Hunt through the lines below for the string "label" and copy each one that has it.

>>>

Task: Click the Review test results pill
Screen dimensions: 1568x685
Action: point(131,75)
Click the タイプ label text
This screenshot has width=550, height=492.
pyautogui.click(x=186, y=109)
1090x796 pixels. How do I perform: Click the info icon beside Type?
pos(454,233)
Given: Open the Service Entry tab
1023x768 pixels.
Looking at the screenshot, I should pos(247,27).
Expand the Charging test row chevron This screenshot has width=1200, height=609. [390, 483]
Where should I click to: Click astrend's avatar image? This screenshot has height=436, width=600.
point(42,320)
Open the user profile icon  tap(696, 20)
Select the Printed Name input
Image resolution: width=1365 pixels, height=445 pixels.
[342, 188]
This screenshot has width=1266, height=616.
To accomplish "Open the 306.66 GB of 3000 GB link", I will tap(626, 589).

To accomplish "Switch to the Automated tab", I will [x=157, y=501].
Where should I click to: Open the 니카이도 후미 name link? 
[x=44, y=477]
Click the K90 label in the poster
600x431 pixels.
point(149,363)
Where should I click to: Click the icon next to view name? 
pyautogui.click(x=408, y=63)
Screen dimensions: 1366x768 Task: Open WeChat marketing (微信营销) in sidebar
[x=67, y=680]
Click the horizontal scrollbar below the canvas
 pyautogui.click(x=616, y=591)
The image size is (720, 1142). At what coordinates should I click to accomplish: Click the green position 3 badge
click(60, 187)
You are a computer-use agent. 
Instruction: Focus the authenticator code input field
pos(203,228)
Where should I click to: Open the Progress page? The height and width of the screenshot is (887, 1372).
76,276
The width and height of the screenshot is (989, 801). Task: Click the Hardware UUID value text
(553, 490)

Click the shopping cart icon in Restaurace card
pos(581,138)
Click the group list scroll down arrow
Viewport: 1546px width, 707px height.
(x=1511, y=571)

<<<

_Reply to the exercise_.
Click the タイプ label text
Click the K90 label in the poster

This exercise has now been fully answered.